If you are planning to relocate to India as a permanent resident this time, then this blog has all the information you should know regarding your financial needs. As an NRI, you need to take care of all your NRI Bank Accounts and convert them into resident ones. If you have read till this point, then all your questions might be answered.

Apart from the information, if you are also looking for a trusted platform for NRI bank services, then Visament is the one-stop solution for you. We have professionals who are experts in providing banking services to the clients. You can also check out our other services on the website, such as visa and passport services.

Frequently Asked Questions

You can keep your NRE account until 90 days after your return to India, but during this period, you have to either convert it to a resident savings account or close it.

Yes, you can continue to hold your overseas assets and foreign bank accounts that you have invested in or opened while being an NRI, after returning to India.

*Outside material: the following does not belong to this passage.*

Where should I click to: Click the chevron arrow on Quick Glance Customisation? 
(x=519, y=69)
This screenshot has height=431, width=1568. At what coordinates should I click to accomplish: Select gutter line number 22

After returning to India, you should convert your NRI accounts into a resident savings account or close them and open an RFC account and transfer the funds in foreign currency into it (if any). Take care of your investments, inform all the brokers, banks, and insurers that you have changed your residential status, and understand the taxation process for RNOR and ROR, which depend on your residential status.

After becoming a resident of India, the taxability depends on whether one is the ROR or RNOR. For RNOR, you will be taxed on the Income received in India, Income accruing or arising in India, Income deemed to accrue or arise in India, and Income from a business or profession controlled in India. For ROR, you will be taxed on worldwide Income.